━━━━━ FRAGMENT DOKUMENTU
Jej przenikliwe spojrzenie sprawiło, że na chwilę zapomniał języka w gębie. Siri zdecydowanie mogłaby robić za złego policjanta... gdyby nie to, że z policją była trochę na bakier.
- To całe szczęście, że mam już skończone 9 lat i mogę sam sobie dobierać znajomych - odparł na jej kolene słowa, rzucając jakiś randomowy wiek - Wiesz, Charlie jest... dość specyficzna. Paradoksalnie czasami w ten sposób okazuje sympatię, więc naprawdę nie zdziwię się jeśli za jakiś czas mi powiesz, że wystawiła Ci pozytywną ocenę - dodał, chcąc nieco podnieść Siri na duchu. Trochę kierował się tutaj rozmowami z matką na temat jej rezydentów, po których jawnie jeździła, aby na koniec dnia oznajmić im że będą z nich ludzie. Dlatego miał nieśmiałe przypuszczenie, że Siri może po prostu siebie nie docenia. Poza tym na tym etapie kierowała nim niemal stuprocentowa pewność, że na wolontariat zgłosiła się sama, z dobroci serca. Jak więc można było źle potraktować kogoś takiego?
- Zabrzmiało, jakbyś była jakąś artystką z duszą należącą do innej epoki - on również wysilił się na żart, widząc zakłopotanie dziewczyny. Zaskoczony uniósł brew, bo kolejne słowa dziewczyny zaprzeczyły właśnie jego dotychczasowym przekonaniom na jej temat - Nie Twój pomysł? A czyj? - spytał szybko, zanim zdążył się w ogóle zastanowić, czy wypada pytać o coś takiego. Może kryła się za tym jakaś tragiczna historia, o której blondynka nie chciała opowiadać? - Nie chcę być wścibski, ale... Wiem, że przy takich pytaniach to co przed "ale" się nie liczy - zaśmiał się, bo w rzeczy samej, jak ktoś mówił, że "jest tolerancyjny, ale...", to nie, nie był tolerancyjny - Czyli pochodzisz z Nowego Jorku, a do Lorne przyjechałaś... bo ktoś Cię zmusił? Nie dał innej opcji? - poczuł się trochę jak rasowy Sherlock, tak odkrywając tajemnicę dziewczyny. A zdaje się, tych tajemnic być może miała całkiem sporo - Jeśli nie chcesz o tym opowiadać jakiemuś randomowemu gościowi poznanemu na szpitalnym korytarzu, to zrozumiem - zapewnił, nie chcąc wprawiać dziewczyny w zakłopotanie.

Desideria Wakefield
wolontariusz z przymusu — W szpitalu
21 yo — 163 cm
Awatar użytkownika
about
Oh won't you come with me where the ocean meets the sky,
and as the clouds roll by we'll sing the song of the sea
Dobrze, że nie odmówił jej ewentualnej pomocy z jej własnym sprzętem, chociaż Siri chyba liczyła na darmowy serwis, o czym naturalnie nie zamierzała mówić na głos, by nie wyjść na chciwą, tudzież skąpą. Mimo, że początkowo faktycznie podchodziła do Jake'a, jak pies do jeża, z uwagi tylko i wyłącznie na jego matkę, sama musiała przyznać, że prowadzenie w tym miejscu rozmowy z kimś, kto nie patrzył na nią bykiem, nie oczekiwał, że zrobi pięć rzeczy na raz, ani też nie był chory, naprawdę jej się podobało. Było to miłą odskocznią od tego szpitalnego szaleństwa, na jakie sama przecież nigdy by siebie nie skazała.
━━━━━━━━━━
━━━━━ LISTA WPISÓW
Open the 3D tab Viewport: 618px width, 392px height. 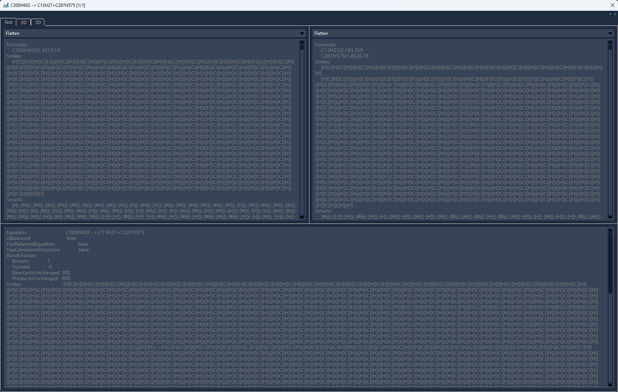coord(38,22)
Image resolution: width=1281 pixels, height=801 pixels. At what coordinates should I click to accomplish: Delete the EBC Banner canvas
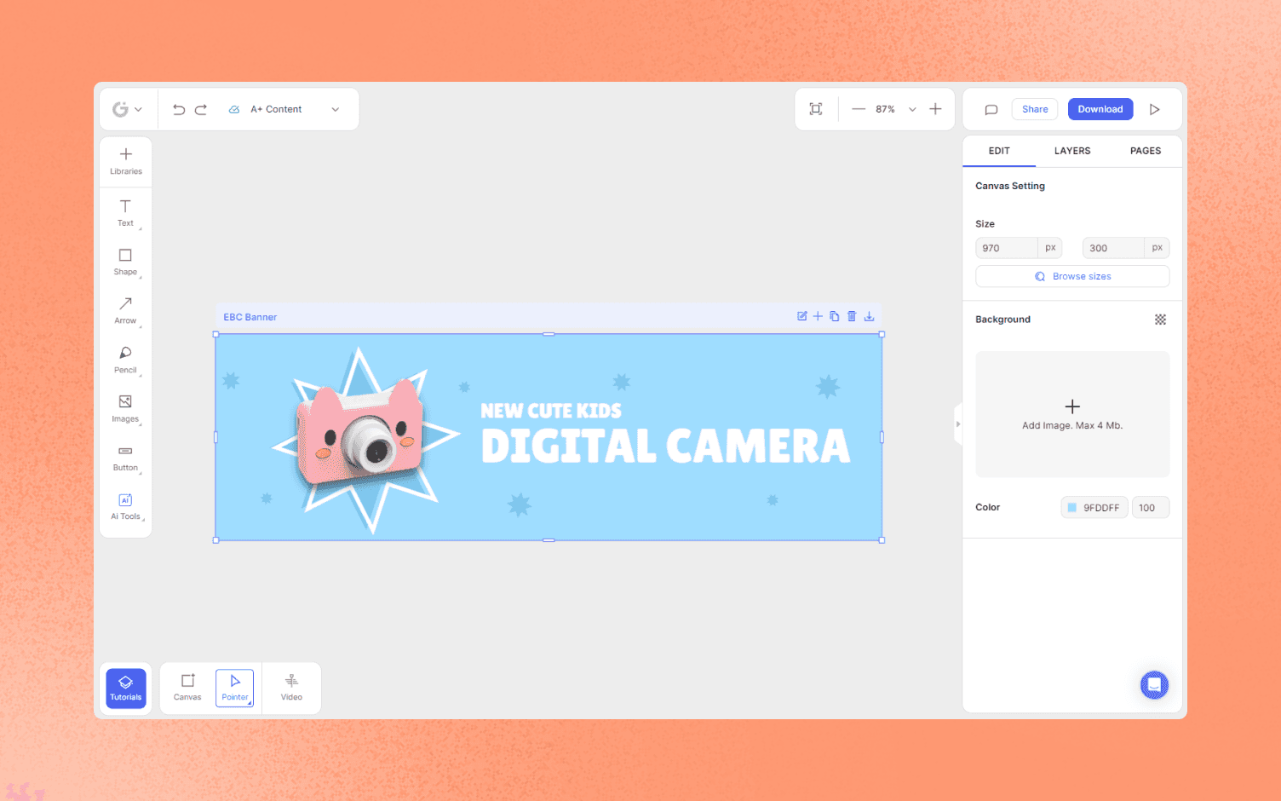click(852, 315)
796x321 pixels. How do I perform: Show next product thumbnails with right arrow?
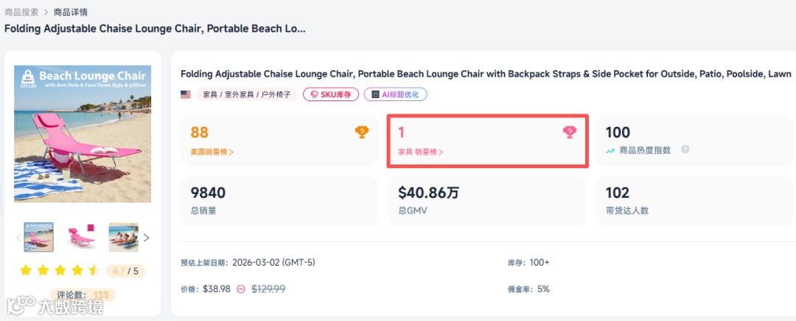coord(146,238)
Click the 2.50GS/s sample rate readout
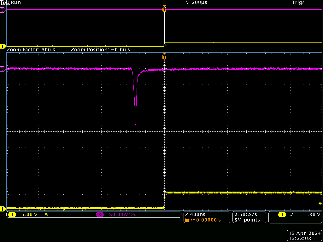This screenshot has height=242, width=323. [x=246, y=214]
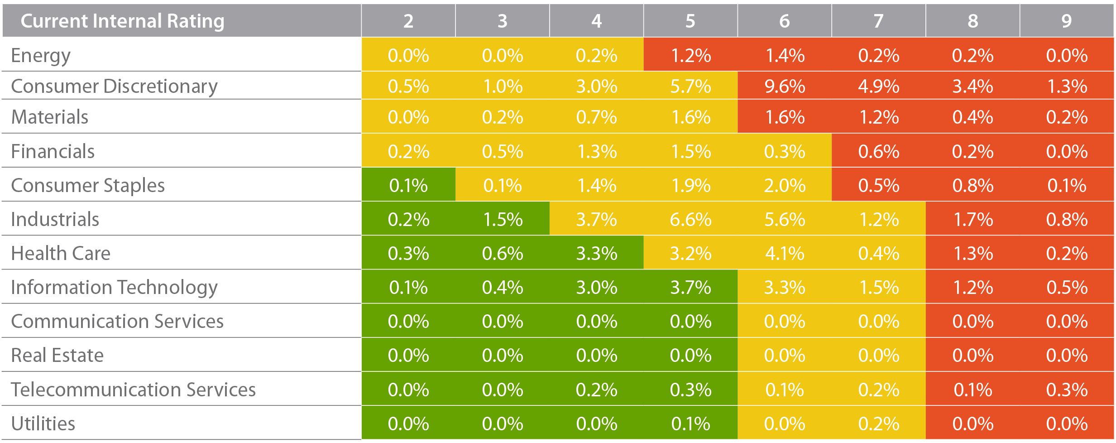Click the 'Current Internal Rating' header
The height and width of the screenshot is (443, 1116).
(123, 21)
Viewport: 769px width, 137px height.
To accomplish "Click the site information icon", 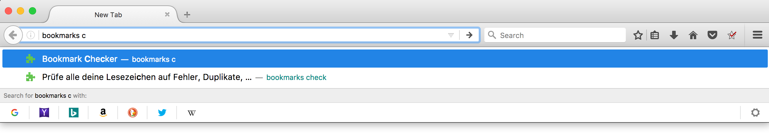I will click(31, 35).
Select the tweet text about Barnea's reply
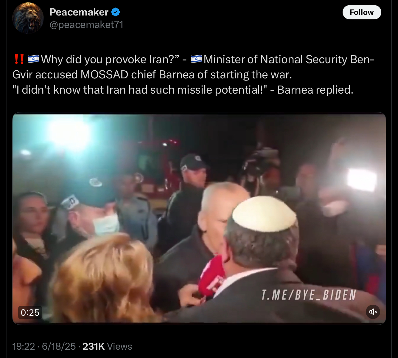Screen dimensions: 398x358 183,90
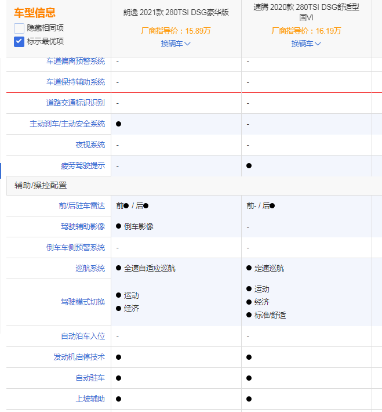Open the 倒车车侧预警系统 parameter link
This screenshot has width=382, height=412.
coord(75,248)
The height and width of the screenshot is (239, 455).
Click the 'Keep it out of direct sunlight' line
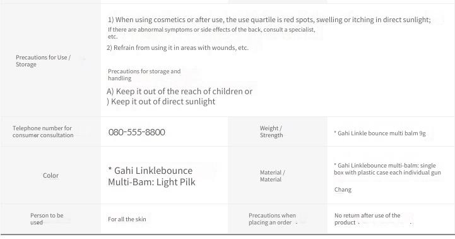161,101
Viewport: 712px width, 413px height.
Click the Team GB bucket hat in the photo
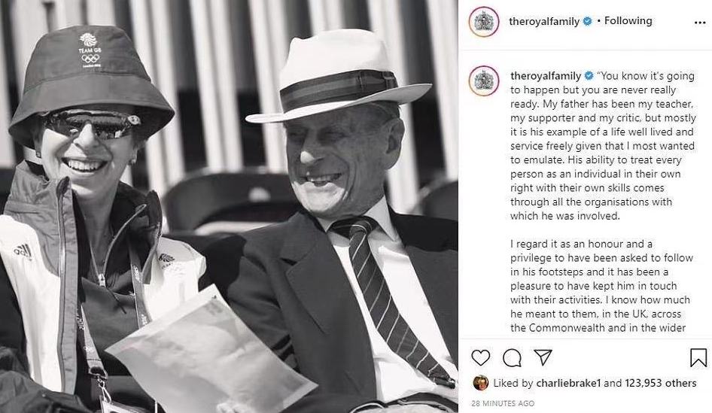89,75
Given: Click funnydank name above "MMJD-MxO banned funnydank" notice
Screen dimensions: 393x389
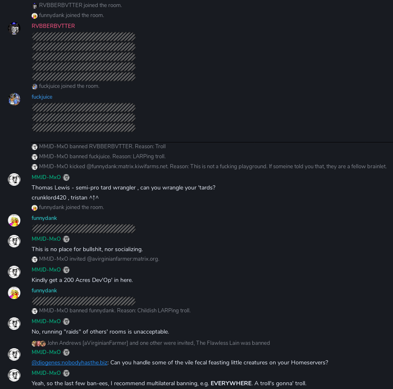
━━━━━━━━━━
## ZESTAW ZADAŃ
1. Zmień w fragmencie o rozmowie na szpitalnym korytarzu „Charlie” na „Molly” i przepisz tekst między słowami „- To całe szczęście, że” a „potraktować kogoś takiego?”, łącznie z nimi.
2. Jaki wiek podaje o sobie rozmówca Siri w fragmencie o rozmowie na szpitalnym korytarzu?
3. Podejmij fragment o rozmowie na szpitalnym korytarzu i pisz dalej, zaczynając po jego ostatnim zdaniu.

## ZESTAW ODPOWIEDZI
1.
- To całe szczęście, że mam już skończone 9 lat i mogę sam sobie dobierać znajomych - odparł na jej kolene słowa, rzucając jakiś randomowy wiek - Wiesz, Molly jest... dość specyficzna. Paradoksalnie czasami w ten sposób okazuje sympatię, więc naprawdę nie zdziwię się jeśli za jakiś czas mi powiesz, że wystawiła Ci pozytywną ocenę - dodał, chcąc nieco podnieść Siri na duchu. Trochę kierował się tutaj rozmowami z matką na temat jej rezydentów, po których jawnie jeździła, aby na koniec dnia oznajmić im że będą z nich ludzie. Dlatego miał nieśmiałe przypuszczenie, że Siri może po prostu siebie nie docenia. Poza tym na tym etapie kierowała nim niemal stuprocentowa pewność, że na wolontariat zgłosiła się sama, z dobroci serca. Jak więc można było źle potraktować kogoś takiego?

2. 9 lat.

3.
- Czyli mówisz, że nie jest nadopiekuńcza? - zażartowała luźno, chociaż w głowie miała obraz własnej matki, która cóż... aż za bardzo chciała nią kierować. W zasadzie to jej ojczym, bo temu, mimo, że Desideria niebawem miała skończyć dwadzieścia jeden lat, niekoniecznie podobało się jej towarzystwo i raczej nie wyznawał zasady, że nie powinien się do tego wtrącać. Głupio jednak byłoby jej o tym mówić przed Jake'iem, tym bardziej teraz, kiedy wiedziała już, że nie posiada on o niej istotnych informacji. Miała więc okazję chociaż przez chwilę pożyć bez łatki żałosnego buntownika. Z tego też względu nie pospieszyła się z wyjaśnieniami, ale też niekoniecznie była chętna, aby przyklasnąć siego pomyłce. - Chyba nie zasługuję na pozytywne oceny, ale dzięki... miło jest w końcu pogadać z kimś, kto nie patrzy na mnie jak na największe przekleństwo tego miejsca - zażartowała nieco kąśliwie, ale szturchnęła go przy tym w ramie, by wiedział, że tylko się droczy. Nawet jeśli w rzeczywistości jej własne słowa całkiem mocno ją zabolały, bo przecież tylko ona z ich dwójki znała ich ciężar.
- To w sumie całkiem fajnie. Mogłabym być taką artystką, tylko chyba brakuje mi jakiegoś artyzmu - zastanowiła się chwilę nad tym, spoglądając gdzieś w bliżej nieokreślonym kierunku. Uważała siebie za osobę, która raczej nie posiadała jakiś specjalnych zdolności. Fakt, brzdękała sobie na gitarze, pisała jakieś tam piosenki, ale miała też świadomość, że co trzeci dzieciak potrafi coś zabrzdąkać, a co drugi z nich próbuje do tego śpiewać własne hity. Nie było w tym za grosz legendy, jaką mogłaby po sobie pozostawić. - Wiesz... może mam blond włosy, ale gdybym nie chciała mówić o tym randomowi ze szpitalnego korytarza, to sama bym do tego nie nawiązała - oderwała się od rozmyślań i wyszczerzyła wesoło. Było to zarówno kłamstwem, jak i prawdą. Prawdą, bo rzeczywiście zamierzała mu co nieco zdradzić, kłamstwem, bo całej prawdy nie byłaby w stanie ubrać w słowa. Za bardzo się wstydziła... nawet przed randomem. - Nie dogaduję się z ojczymem, a on z kolei za bardzo dogaduje się z moją matką, więc wysłała mnie tutaj do ciotki, uznając, że tak będzie dla mnie lepiej - zabawne, bo w zasadzie zdradziła mu całkiem sporo. Sama się tego nie spodziewała, ale też... chyba w tej całej Australii po prostu doskwierała jej samotność? Owszem, miała Periclesa i w pełni doceniała ich przyjaźń, ale wiadomo... ileż mogła mu truć o aktualnym fagasie jej mamy? Potrzebowała kogoś jeszcze, nawet jeśli miała to być ich pierwsza i ostatnia rozmowa.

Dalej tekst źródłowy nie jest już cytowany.